# Actual weight of Ritchey WCS 4Axis



## Gatekeeper (Sep 30, 2005)

Does anyone know the actual weight of this stem in 110mm? I mean the alu version, not the carbon one. Claimed is 125g for 110/31.8.


----------



## Mdeth1313 (Nov 1, 2001)

check here:

http://www.weightweenies.starbike.com/listings/components.php?type=stems

or go to their forum and ask-


----------



## Dr. Paul Proteus (Sep 16, 2004)

Gatekeeper said:


> Does anyone know the actual weight of this stem in 110mm? I mean the alu version, not the carbon one. Claimed is 125g for 110/31.8.
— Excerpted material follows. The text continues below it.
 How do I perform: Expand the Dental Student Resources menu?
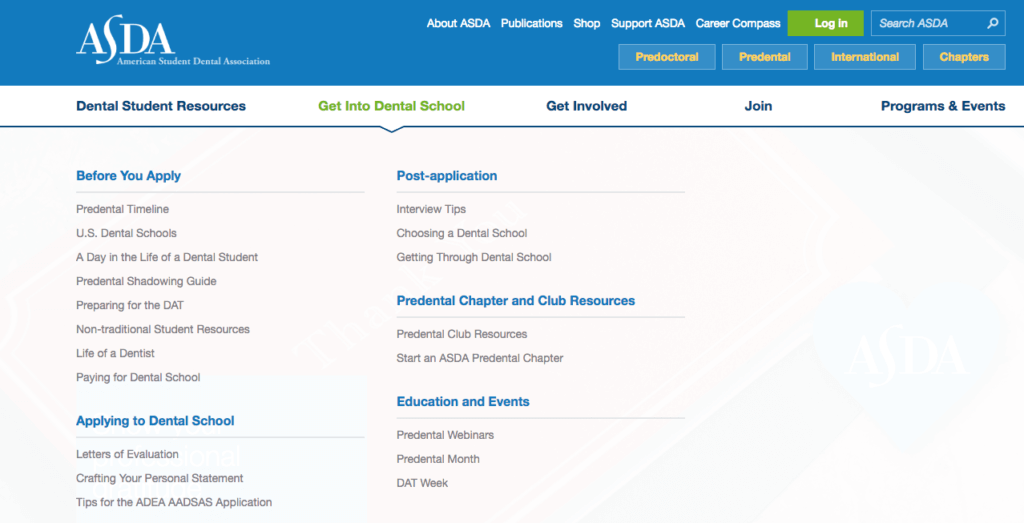[x=161, y=106]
It's right around 125g - at least mine was.. 126/127 or so IIRC.


----------



## Juanmoretime (Nov 24, 2001)

My 110mm 4-Axis tuned with titanium bolts weighed in at 115 grams.


----------



## CoLiKe20 (Jan 30, 2006)

my stock Ritchey bolts are rusting. Where is a good place to get Ti bolts?


----------



## Juanmoretime (Nov 24, 2001)

I purchased mine from HERE!


----------



## Forrest Root (Dec 22, 2006)

Juanmoretime said:


> My 110mm 4-Axis tuned with titanium bolts weighed in at 115 grams.
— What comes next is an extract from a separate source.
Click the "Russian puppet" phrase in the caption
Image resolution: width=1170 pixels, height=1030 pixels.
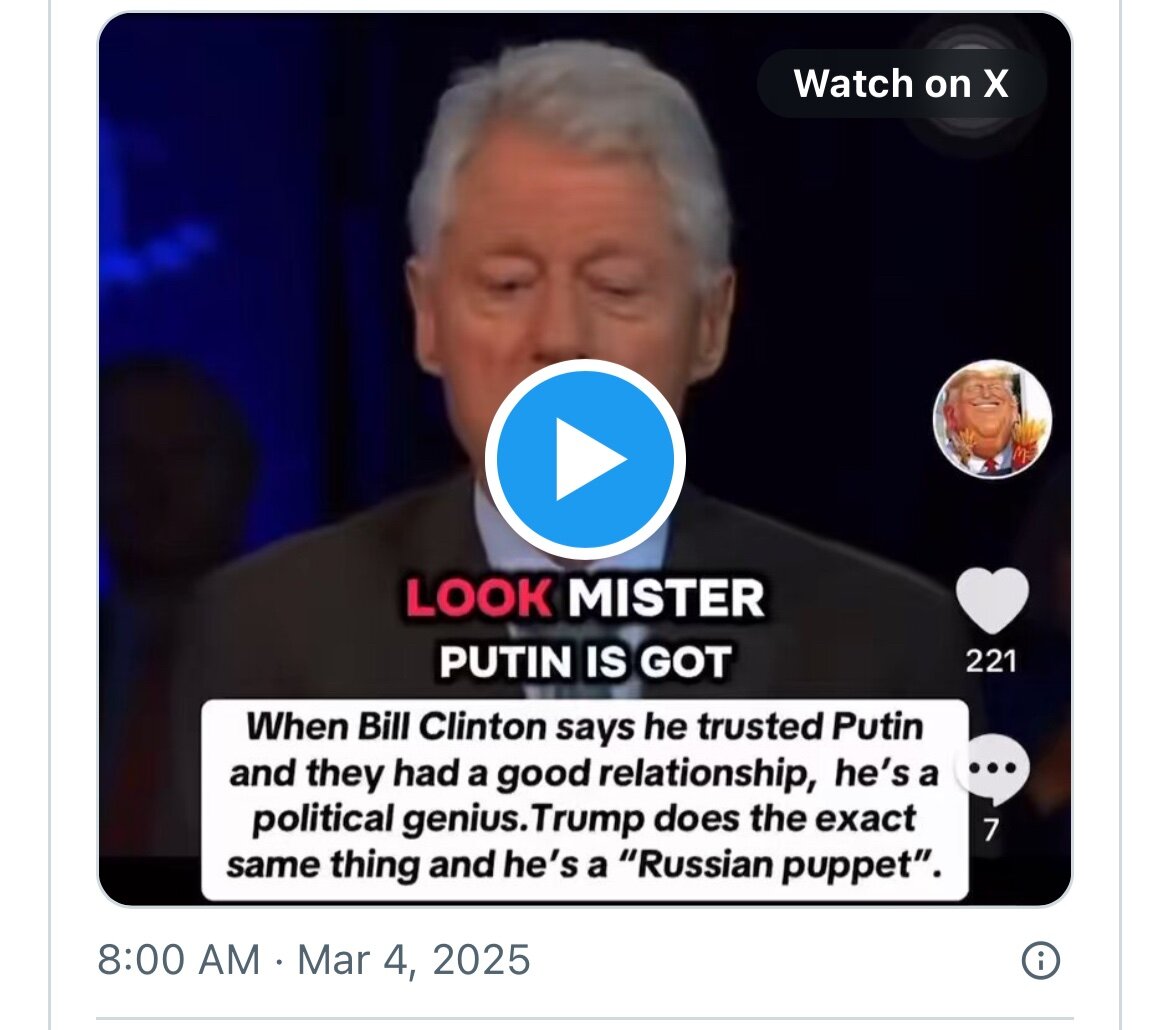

WARNING: take what Juanmoretime says with a grain of salt. I was working registration at a race last year, and when he signed up it came out that that particular race--a citizen's race--was going to be his third ever. And if it weren't for some generous, more experienced racers helping him to get his Denali bike squared away to be safe enough to race that day....well....let's just say it would have been ugly. From quick releases installed the wrong way to wheels so out of true that he had to have the QR's on both brakes open so the wheels would turn! Oil made his rusty chain serviceable!


----------



## CoLiKe20 (Jan 30, 2006)

thanks JMT.


----------



## Juanmoretime (Nov 24, 2001)

Forrest Root said:


> WARNING: take what Juanmoretime says with a grain of salt. I was working registration at a race last year, and when he signed up it came out that that particular race--a citizen's race--was going to be his third ever. And if it weren't for some generous, more experienced racers helping him to get his Denali bike squared away to be safe enough to race that day....well....let's just say it would have been ugly. From quick releases installed the wrong way to wheels so out of true that he had to have the QR's on both brakes open so the wheels would turn! Oil made his rusty chain serviceable!


I do remember when we kissed but I don't think I ever said thank you! BTW I did love the pink training wheels on your bike.


----------